Потом все кончилось. Объявили, что Москвич должен срочно вернуться в Ташкент. Он ломился к Даде; Дада не принял. Бросился к Кучу. Куч молча сгреб его и накачал водкой; накачивая, учил: “Молчи, и все обойдется”. “Послушай, я же...” — “Именно поэтому. Старик не прощает конкуренции в любом виде, ни в твердом, ни в жидком, ни в газообразном. Понял?” — “Но он же сам меня им...” — “Именно поэтому” — “А деньги?..” — “Упадут на его счет... Ну что, еще по сто?”.

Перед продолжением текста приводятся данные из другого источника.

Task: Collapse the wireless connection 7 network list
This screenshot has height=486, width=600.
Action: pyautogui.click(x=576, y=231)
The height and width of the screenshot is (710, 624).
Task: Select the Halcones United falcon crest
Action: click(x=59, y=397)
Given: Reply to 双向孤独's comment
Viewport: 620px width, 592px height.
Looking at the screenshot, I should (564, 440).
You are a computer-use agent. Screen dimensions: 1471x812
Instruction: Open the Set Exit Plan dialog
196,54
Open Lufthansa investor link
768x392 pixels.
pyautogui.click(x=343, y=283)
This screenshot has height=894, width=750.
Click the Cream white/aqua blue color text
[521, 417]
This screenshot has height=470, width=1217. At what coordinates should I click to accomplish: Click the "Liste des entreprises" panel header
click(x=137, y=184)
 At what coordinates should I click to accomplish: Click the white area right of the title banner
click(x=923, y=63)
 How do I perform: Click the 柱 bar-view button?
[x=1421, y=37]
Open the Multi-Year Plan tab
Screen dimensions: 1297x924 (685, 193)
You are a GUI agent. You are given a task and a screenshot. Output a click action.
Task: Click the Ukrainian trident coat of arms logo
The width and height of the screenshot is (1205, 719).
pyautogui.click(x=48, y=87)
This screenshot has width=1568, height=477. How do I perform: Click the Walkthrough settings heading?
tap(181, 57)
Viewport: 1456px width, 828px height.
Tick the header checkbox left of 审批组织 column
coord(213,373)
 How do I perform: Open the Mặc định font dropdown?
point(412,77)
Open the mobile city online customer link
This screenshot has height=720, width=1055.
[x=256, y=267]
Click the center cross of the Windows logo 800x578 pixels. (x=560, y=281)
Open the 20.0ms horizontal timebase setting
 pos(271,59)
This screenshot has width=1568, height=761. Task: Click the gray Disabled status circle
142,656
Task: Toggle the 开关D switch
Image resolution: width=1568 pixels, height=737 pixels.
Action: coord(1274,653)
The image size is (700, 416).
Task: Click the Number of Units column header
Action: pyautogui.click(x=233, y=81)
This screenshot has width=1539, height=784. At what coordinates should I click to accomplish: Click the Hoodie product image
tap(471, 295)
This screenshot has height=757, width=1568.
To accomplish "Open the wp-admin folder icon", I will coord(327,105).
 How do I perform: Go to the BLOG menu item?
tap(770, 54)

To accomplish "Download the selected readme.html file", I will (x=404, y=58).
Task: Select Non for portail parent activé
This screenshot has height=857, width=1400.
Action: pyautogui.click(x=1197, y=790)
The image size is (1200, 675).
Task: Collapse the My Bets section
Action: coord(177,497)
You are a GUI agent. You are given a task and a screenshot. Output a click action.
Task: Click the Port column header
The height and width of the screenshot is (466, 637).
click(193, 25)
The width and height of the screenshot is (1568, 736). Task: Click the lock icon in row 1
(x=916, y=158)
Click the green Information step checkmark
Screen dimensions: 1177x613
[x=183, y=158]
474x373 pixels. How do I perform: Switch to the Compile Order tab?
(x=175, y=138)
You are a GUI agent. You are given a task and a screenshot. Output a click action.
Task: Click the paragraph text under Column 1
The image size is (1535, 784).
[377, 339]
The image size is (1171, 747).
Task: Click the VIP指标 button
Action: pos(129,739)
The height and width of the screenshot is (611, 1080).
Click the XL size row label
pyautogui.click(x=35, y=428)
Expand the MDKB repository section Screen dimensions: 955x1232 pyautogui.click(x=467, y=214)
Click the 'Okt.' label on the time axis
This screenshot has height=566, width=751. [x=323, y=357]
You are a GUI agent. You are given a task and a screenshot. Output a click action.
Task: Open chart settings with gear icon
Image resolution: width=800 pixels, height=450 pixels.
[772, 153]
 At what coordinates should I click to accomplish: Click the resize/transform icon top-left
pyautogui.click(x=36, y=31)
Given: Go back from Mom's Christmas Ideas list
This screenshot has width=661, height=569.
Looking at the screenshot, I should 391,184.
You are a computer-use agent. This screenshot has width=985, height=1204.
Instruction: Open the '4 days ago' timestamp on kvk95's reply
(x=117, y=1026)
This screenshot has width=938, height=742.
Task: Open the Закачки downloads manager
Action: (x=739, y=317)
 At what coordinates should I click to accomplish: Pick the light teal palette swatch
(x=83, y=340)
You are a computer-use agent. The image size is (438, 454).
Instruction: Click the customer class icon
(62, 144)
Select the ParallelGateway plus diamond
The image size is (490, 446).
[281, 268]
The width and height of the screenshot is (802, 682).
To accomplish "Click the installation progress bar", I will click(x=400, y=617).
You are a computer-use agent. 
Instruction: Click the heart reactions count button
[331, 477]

Тогда у него в третий раз разболелся язык. Распух, пожелтел. Он катался по полу, кусая ворс ковра. Но нужно было срочно собираться, наелся обезболивающих. Куч отвез его, уже никакого, на обычном такси в Джи-Эф-Кей. Помахал рукой.
В Ташкенте язык перестал болеть, родина всегда действовала как анальгетик. Начал приходить в себя. Попротирал немного штаны в МИДе, занимаясь “аналитикой” (тырил из интернета). Дада к тому времени уже посольствовал в Москве, причем, с Массачусетс-авеню он тоже не был отозван; порхал туда-сюда через Атлантику, там обещал это, здесь обещал то; дал осечку всего раз, в Москве: “Мы с Джорджем Владимировичем...”. Кремль “Джорджа Владимировича” проглотил; все-таки Даду считали своим, хотя он и объезжал за километр ВДНХ, в лабораториях которой был некогда выведен мичуринцами. Правда, ходили слухи, что с самими мичуринцами Дада имел секретную встречу, на предмет выращивания на каком-нибудь дереве, желательно на арче или лучше пальме, себе преемника... Москвич следил за этими зигзагами Дады, ожидая, что “вот-вот”; но “вот-вот” не происходило. Дада вернулся в Ташкент, стал командовать архитектурой; увековечил собственные ягодицы в десятках куполов, возведенных там и сям, заодно повырубал деревья вокруг, чтобы созерцанию куполов не мешала никакая зеленая дрянь.
Москвич все видел, все понимал и ждал: вот-вот... Москвича не то чтобы забыли; иногда приглашали, к какому-нибудь министру; от одного благодарного клиента даже пригнали свеженький, в масле, “Матиз”. Иногда звонил Куч, он был в Нукусе, координировал спасение Арала. Писали и коллеги из Вашингтона: жаловались на застой в профессии, советовали подавать на грин-карту...
Москвич раздобрел, забросил футбол; плюхаясь в “Матиз”, чувствовал, как машина проседает под его весом. Пару раз ездил на кладбище к отцу; протирая могилу, напевал, как просил отец в завещании, “Миллион алых роз”. Потом перестал ездить и протирать.